_Exercise brief_
Duplicate the records starting at the line that contains "You are a computer-use" and continuing through the end of the records, leaving out any pictures.

▬▬▬▬▬▬▬▬▬▬

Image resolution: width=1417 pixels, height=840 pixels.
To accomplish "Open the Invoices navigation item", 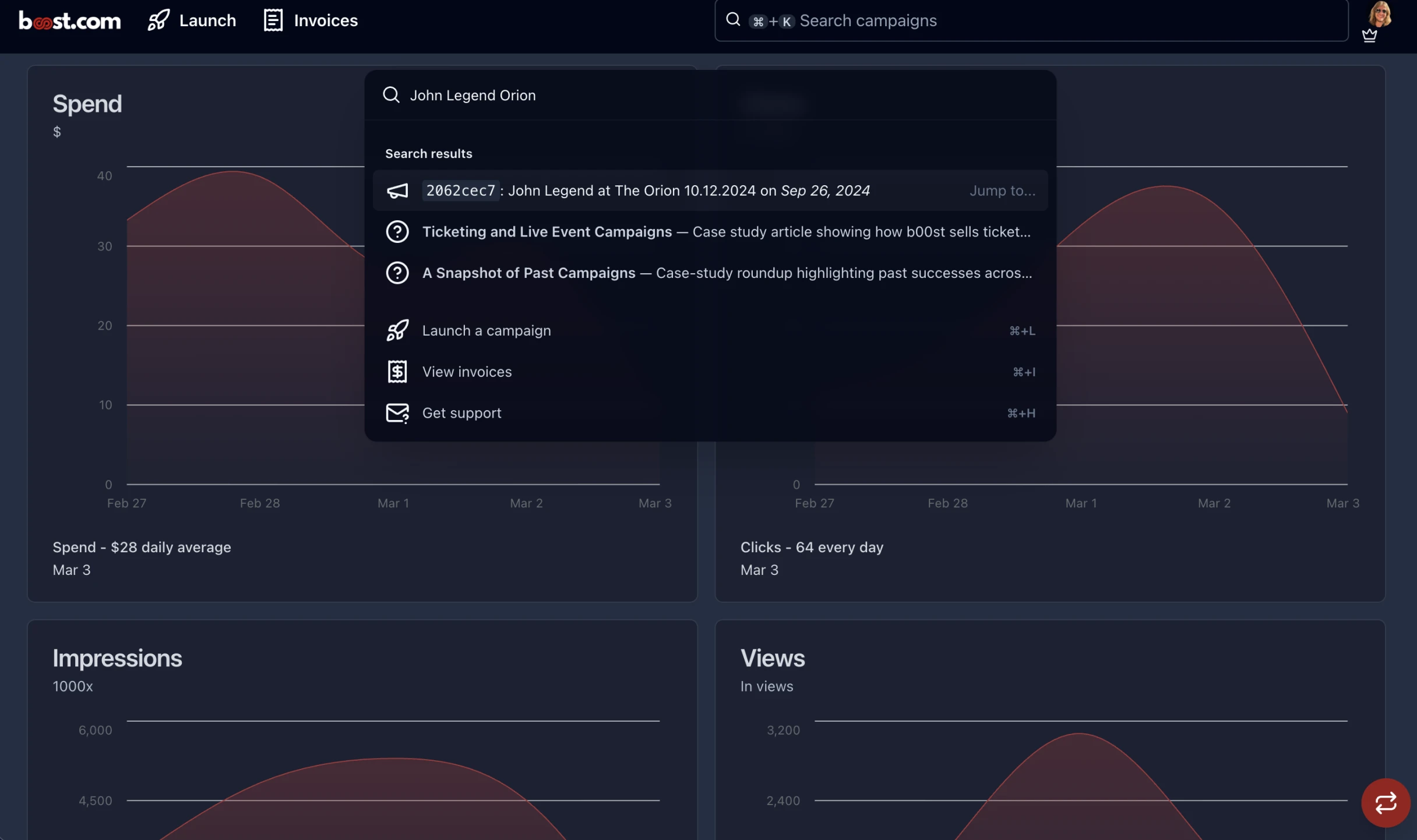I will pyautogui.click(x=325, y=20).
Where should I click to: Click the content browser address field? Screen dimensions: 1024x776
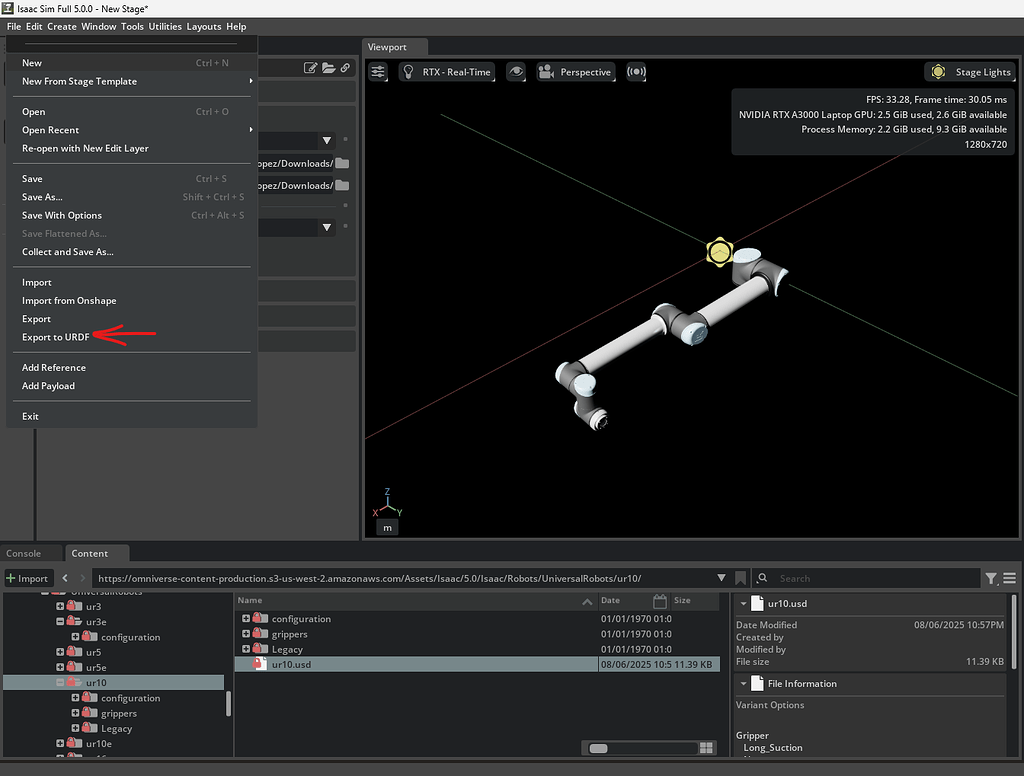pyautogui.click(x=400, y=578)
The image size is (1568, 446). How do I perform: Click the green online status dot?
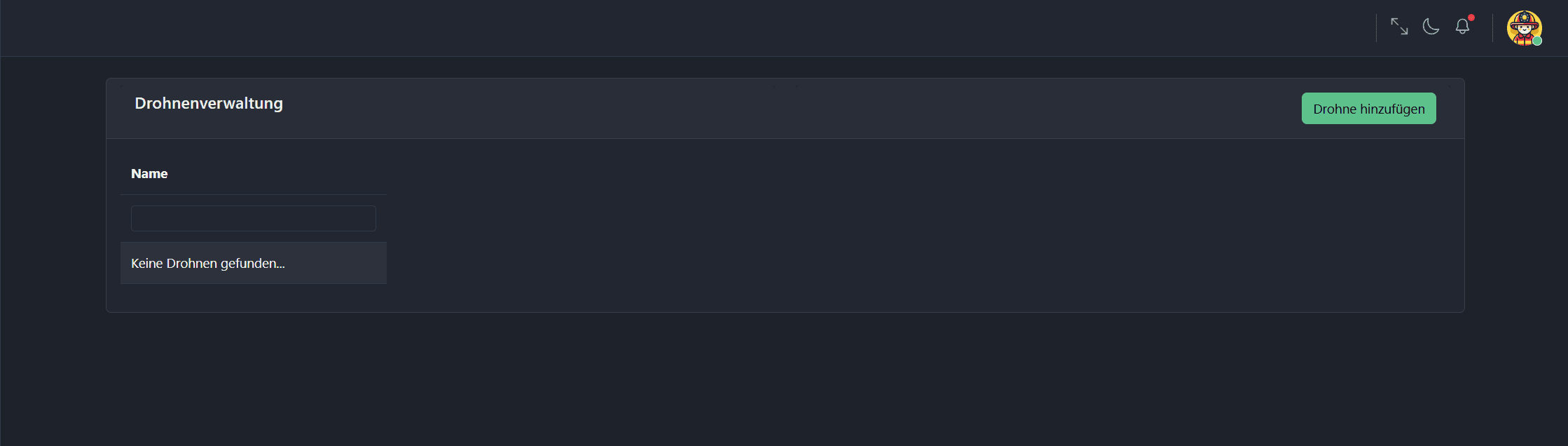[x=1537, y=41]
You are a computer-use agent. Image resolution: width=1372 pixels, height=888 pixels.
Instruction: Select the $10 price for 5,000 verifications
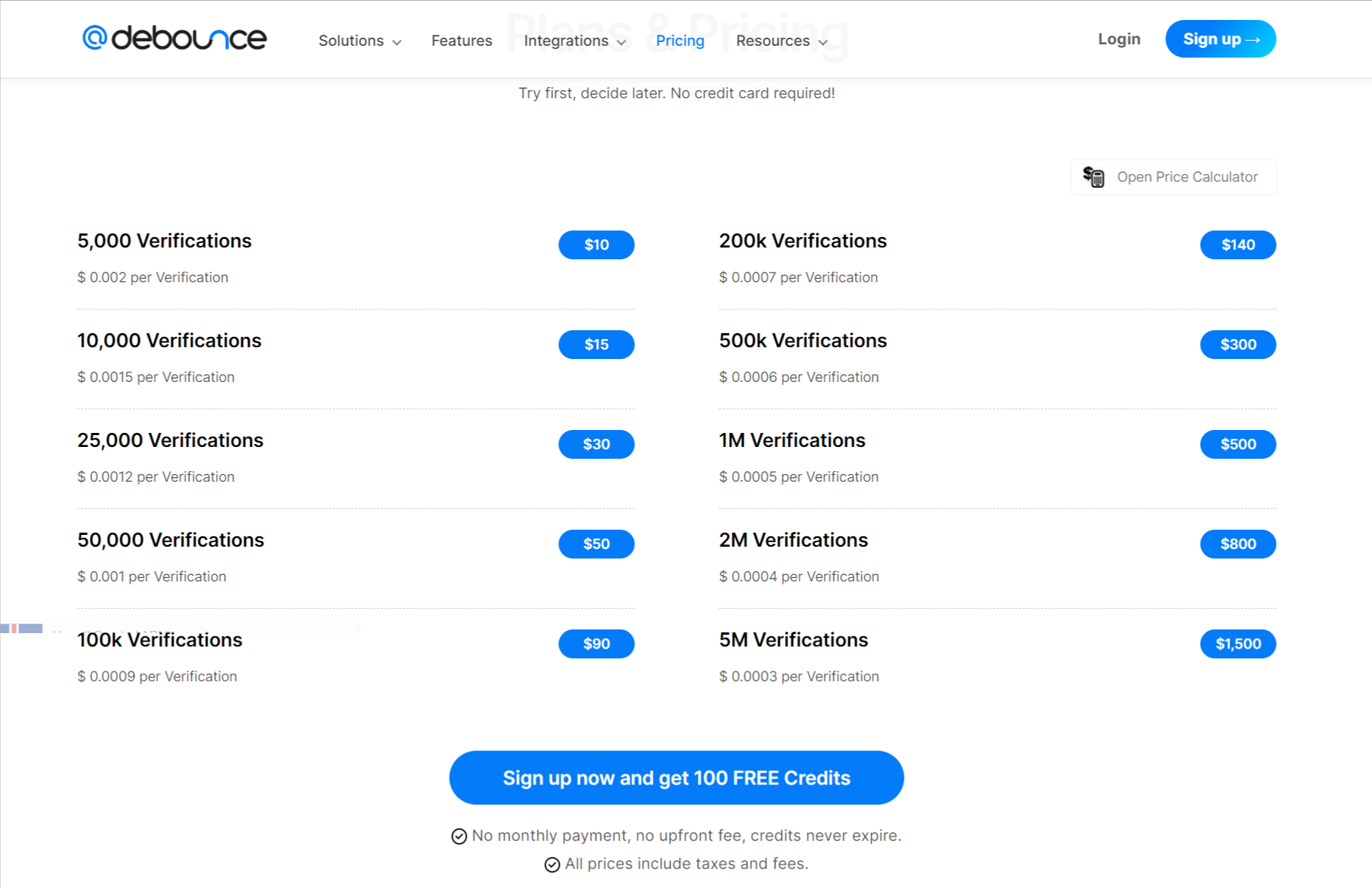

▬▬▬▬▬▬▬▬▬▬

_Reply to the task_
You are a computer-use agent. Image resolution: width=1372 pixels, height=888 pixels.
Instruction: Select the $10 price for 5,000 verifications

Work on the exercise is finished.